*** Opening Information ***

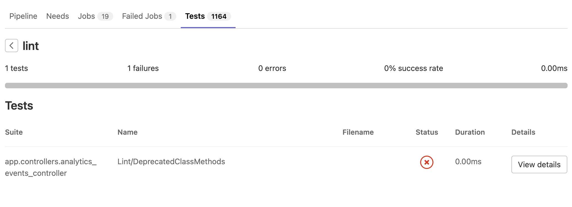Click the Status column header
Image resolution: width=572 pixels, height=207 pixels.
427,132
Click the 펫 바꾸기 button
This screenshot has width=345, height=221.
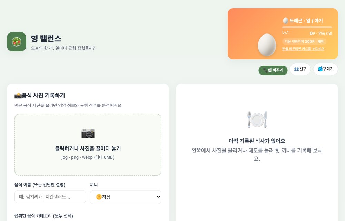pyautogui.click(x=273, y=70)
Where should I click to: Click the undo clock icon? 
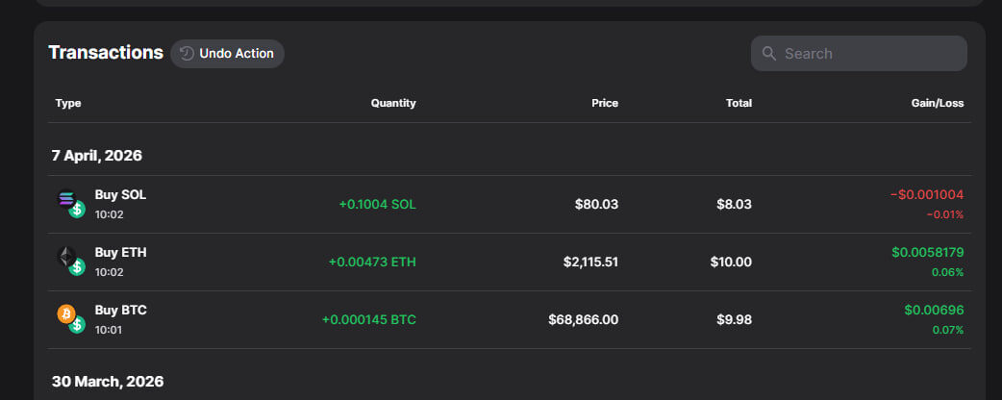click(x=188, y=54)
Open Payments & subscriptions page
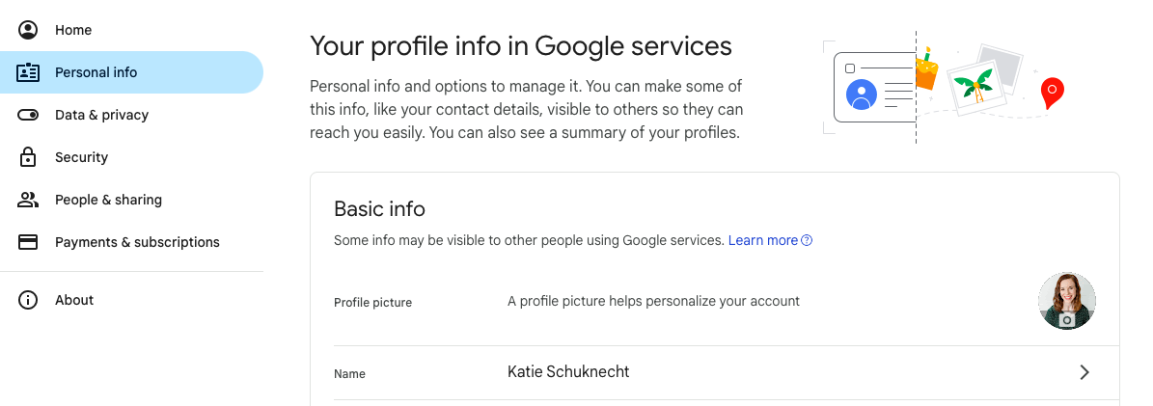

*** Closing Information ***

• [Problem description]
Go back to the line containing "Click the 펫 바꾸기 button" and output it and every line after it through the end of the records, exactly, but not the pictures.

• [Completed exercise]
Click the 펫 바꾸기 button
This screenshot has width=345, height=221.
pyautogui.click(x=273, y=70)
Where should I click to: Click the undo clock icon? 
click(x=188, y=54)
Open Payments & subscriptions page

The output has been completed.